NPRE 101. INTRODUCTION TO ENERGY SOURCES — Explains energy technologies using an elementary approach which pre-supposes no prior scientific or technical background. Examines all energy sources including fossil fueled, solar, hydro and nuclear power. Demonstrations and a tour of the University's power plant are integral parts of the course. Energy related incidents are discussed as well, their environmental, economic, and social impact. Same as ENVS 101. Prerequisite: None. Credit: 3 hours. This course satisfies the General Education Criteria for Physical Sciences, and Quant Reasoning I course.

NPRE 199. UNDERGRADUATE OPEN SEMINAR — This is a special course for independent study or for experimentation, or a seminar on topics not treated by regularly scheduled courses. Requests for initiaion of the course and suggestions of areas of study may be made by students; the course may also be initiated by a faculty member. The seminar may be offered with approval of the faculty member involved and the department head. Credit for the course should apply toward graduation; credit toward satisfying particular college or departmental requirement is contingent upon approval by the appropriate college or departmental committee. Prerequisite: None. Credit: 1 to 5 hours.

### ENTRIES SUPPLIED
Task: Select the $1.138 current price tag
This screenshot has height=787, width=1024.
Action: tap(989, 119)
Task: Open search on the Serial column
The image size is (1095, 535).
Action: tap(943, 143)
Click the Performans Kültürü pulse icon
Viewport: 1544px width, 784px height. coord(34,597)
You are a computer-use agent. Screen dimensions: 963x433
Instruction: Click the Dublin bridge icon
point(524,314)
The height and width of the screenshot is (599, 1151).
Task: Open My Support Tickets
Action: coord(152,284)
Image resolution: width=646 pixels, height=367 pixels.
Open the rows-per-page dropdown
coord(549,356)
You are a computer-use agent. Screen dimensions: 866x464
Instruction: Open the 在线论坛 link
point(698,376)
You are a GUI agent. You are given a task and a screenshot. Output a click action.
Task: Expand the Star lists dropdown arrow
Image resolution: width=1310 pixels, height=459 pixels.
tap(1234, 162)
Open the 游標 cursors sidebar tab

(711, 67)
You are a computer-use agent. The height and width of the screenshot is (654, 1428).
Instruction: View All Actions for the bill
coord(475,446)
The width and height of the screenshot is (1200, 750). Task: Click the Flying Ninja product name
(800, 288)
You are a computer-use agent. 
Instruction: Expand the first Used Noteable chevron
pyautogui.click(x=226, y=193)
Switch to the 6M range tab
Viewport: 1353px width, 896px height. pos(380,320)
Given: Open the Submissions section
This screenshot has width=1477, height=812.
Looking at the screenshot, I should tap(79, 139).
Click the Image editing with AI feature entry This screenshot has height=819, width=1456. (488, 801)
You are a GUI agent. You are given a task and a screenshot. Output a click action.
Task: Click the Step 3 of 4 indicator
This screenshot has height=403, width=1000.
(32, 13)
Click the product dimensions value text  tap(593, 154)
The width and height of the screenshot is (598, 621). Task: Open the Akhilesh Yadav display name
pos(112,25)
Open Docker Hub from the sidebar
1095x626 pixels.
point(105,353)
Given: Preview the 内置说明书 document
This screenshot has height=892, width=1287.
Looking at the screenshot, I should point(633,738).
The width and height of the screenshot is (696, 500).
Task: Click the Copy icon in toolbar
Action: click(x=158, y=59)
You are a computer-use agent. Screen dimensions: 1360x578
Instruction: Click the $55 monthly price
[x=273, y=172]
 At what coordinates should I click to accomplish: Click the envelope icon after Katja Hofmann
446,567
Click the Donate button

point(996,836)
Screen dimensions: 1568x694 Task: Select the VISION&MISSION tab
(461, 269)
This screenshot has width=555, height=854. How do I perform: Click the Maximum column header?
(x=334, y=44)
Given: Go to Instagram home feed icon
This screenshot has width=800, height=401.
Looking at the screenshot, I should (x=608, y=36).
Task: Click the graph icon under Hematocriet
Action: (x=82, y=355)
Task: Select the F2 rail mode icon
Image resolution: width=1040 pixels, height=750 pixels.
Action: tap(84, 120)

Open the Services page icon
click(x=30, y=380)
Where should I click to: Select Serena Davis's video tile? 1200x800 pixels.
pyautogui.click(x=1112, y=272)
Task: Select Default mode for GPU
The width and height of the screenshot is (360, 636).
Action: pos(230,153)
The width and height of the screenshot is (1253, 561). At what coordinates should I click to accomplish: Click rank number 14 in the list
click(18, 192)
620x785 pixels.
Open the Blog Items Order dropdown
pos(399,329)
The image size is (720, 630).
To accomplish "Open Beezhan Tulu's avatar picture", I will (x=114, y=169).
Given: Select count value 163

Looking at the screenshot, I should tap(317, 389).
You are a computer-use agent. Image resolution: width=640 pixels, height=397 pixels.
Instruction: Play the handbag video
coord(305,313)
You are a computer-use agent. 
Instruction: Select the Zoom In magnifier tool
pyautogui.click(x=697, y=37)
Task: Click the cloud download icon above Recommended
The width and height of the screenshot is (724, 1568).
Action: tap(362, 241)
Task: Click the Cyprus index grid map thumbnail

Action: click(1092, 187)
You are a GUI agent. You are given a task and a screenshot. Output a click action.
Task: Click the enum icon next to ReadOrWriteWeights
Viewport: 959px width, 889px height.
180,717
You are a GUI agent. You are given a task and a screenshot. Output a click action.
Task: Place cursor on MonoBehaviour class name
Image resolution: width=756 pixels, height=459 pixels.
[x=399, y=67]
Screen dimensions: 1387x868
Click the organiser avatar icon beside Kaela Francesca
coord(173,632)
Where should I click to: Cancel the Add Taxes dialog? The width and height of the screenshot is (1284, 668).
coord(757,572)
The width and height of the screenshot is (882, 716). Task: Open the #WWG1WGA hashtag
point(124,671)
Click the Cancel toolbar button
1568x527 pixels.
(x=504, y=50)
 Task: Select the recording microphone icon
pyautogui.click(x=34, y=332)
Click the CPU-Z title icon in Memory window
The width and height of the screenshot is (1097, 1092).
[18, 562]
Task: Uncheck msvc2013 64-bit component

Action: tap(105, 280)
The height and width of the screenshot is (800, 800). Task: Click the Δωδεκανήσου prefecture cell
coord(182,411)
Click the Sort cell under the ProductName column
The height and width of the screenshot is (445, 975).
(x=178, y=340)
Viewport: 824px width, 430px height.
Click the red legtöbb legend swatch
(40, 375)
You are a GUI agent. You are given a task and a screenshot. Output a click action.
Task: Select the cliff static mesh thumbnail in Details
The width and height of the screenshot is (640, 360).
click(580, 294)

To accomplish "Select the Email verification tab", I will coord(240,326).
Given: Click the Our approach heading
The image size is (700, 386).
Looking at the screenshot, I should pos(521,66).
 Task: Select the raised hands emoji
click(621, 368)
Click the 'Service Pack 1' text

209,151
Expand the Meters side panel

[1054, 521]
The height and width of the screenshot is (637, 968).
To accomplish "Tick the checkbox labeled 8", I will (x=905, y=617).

### TASK
List each energy source that the course descriptions say NPRE 101 examines.

### REPLY TO THE EXERCISE
- Fossil fueled
- Solar
- Hydro
- Nuclear power